Artikel

Film "Natalan" di Hari Natal
Momment Natal
seperti ini, mengingatkan saya pada film Natalan. Saat itu, Saya datang ke Jaff
pada hari sabtu, tanggal 5 desember 2015. Saya langsung menonton Light of Asia,
kompilasi film pendek dari Asia. Salah satu film yang cukup menarik perhatian
saya adalah Film berjudul “Natalan”. Kata Natalan memang tak asing lagi
ditelinga saya. Saya sedikit penasaran dengan isi filmnya, dan saya pun dengan
sengaja tidak membaca sinopsisnya sama sekali karena takut nantinya saya malah
menebak-nebak alur cerita, bukannya menikmati film.
Film yang
disutradarai Sidharta ini adalah sebuah film dengan genre drama, yang menurut
saya menggambarkan kesepian, rindu dan harapan. Drama memang genre yang umum
dan sering digunakan, beberapa orang bahkan menganggap remeh film drama. Mereka
berpendapat bahwa film drama adalah film yang paling mudah dibuat. Jika
mendengar ada orang yang berkata seperti itu, rasanya ingin sekali menantang
orang itu untuk membuat film drama yang bisa menyentuh hati penontonnya. Menurut saya semua itu tidak mudah. Film
drama memang terlihat simple, namun yang paling sulit adalah memberi “feel”
pada sebuah film, membuat para penonton untuk ikut terbawa secara emosional
dalam alur cerita.
Saat menonton
film ini, awalnya saya masih menerka-nerka apa yang terjadi dengan tokoh Resnu yang
diperankan Ramon Y. Tungka dan Dinda yang diperankan Clara Soetedja. Sepanjang film
ini mereka lebih banyak berada dalam mobil. Mereka sedang menempuh perjalanan dari
Jakarta ke jogja, untuk merayakan Natal bersama keluarga. Mereka jarang sekali
berbicara satu sama lain. Resnu terlihat lelah, mengantuk dan kesal. Resnu jarang
sekali berbicara, seakan menyimpan kekesalan dalam sikap diamnya, sedangkan
Dinda justru lebih banyak berbicara sekalipun hanya lewat telfon.
Sementara di
satu sisi ada seorang Ibu yang sedang menunggu, menunggu kedatangan anak yang
selama ini tidak pulang. Sang ibu terlihat sibuk mempersiapkan beberapa masakan
untuk menyambut kedatangan putra semata wayangnya itu. Sesekali Ibu itu
berusaha menelfon anaknya untuk sekedar menanyakan kabar sudah sampai dimana mereka,
namun telfon itu tidak pernah diangkat. Si ibu tetap berfikiran positif,
mungkin anaknya sedang sibuk menyetir. Ibu itu pun kembali melanjutkan
persiapannya di dapur. Melihat adegan ini saya jadi terbayang betapa sedihnya
perasaan mama saya ketika saya kerja di luar kota dan saya tidak mau mengangkat
telfonnya. Film ini berhasil menyindir para perantau yang seringkali lupa pada
orang tua mereka di rumah.

Informasi yang Diberikan
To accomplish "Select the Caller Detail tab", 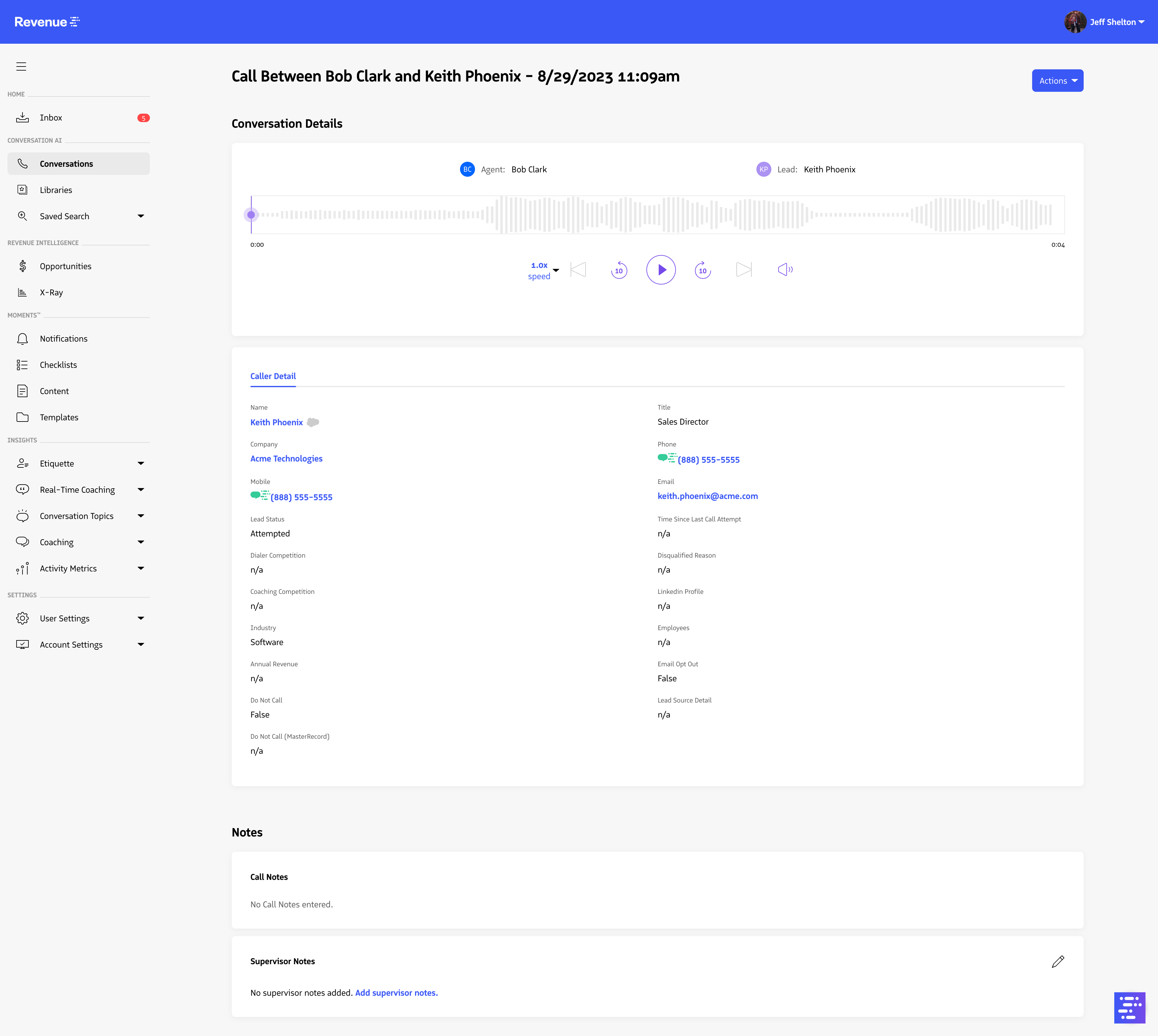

Tujuan 1
Jawablah pertanyaan berikut berdasarkan ulasan film "Natalan":
(a) Pada hari dan tanggal berapa penulis datang ke Jaff?
(b) Siapa pemeran tokoh Dinda?
(c) Ke kota mana Resnu dan Dinda menempuh perjalanan dari Jakarta?
Tujuan 2
Teruskan ulasan film "Natalan" mulai setelah kalimat terakhirnya.

Jawaban Benar 1
(a) Hari Sabtu, 5 Desember 2015.
(b) Clara Soetedja.
(c) Jogja.

Jawaban Benar 2
Menurut saya,
dalam film ini Sidharta mampu memberi feel pada filmnya dan membawa saya secara
emosional untuk larut dalam alur cerita, hingga tanpa terasa pun, saya menangis
diakhir cerita. Saya segera menghapus air mata itu karena malu, tapi ternyata
beberapa teman saya pun sama dengan saya, mereka menangis di akhir cerita. Kami
merasa terikat secara emosi dengan sosok si Ibu dan kesedihan itu pun menular
pada kita.
Beberapa hal
yang menurut saya sangat menunjang suksesnya film ini dalam memainkan emosi
penonton selain cerita, serta akting para pemainnya adalah gambar dan lagu.
Salah satu adegan favorit saya adalah ketika makan malam, gambar yang
membandingkan dua meja makan dengan dua keadaan yang sangat bertolak belakang. Gambar
itu menurut saya sangat pas dan karena gambar itu lah saya menangis. Selain
karena gambar, lagu-lagu atau scoring dalam film ini pun cukup menyentuh dan
membuat penonton semakin terbawa dalam suasana malam Natal dan alur cerita film
Natalan.
Secara
keseluruhan, menurut saya film ini cukup simple dan memiliki feel yang cukup
kuat. Masalah rating, saya memberikan bintang 4, karena secara pribadi saya
suka film ini. Film ini seperti menjawab apa yang saya ingin buat. Saya ingin sekali
membuat film tentang Ibu dan saya juga ingin membuat film dengan melibatkan
simbol-simbol agama Katolik. Dua hal yang saya inginkan itu kebetulan terwujud
dalam film ini. Saya pun termotivasi kembali untuk membuat film setelah melihat
film “Natalan”. Terlepas dari itu semua, saya setuju jika Film yang menjadi
nominasi film pendek terbaik di FFI 2015 dan berkompetisi dalam JAFF 2015 ini
layak ditonton bersama keluarga di hari Natal, di bulan desember atau pun di
bulan lainnya.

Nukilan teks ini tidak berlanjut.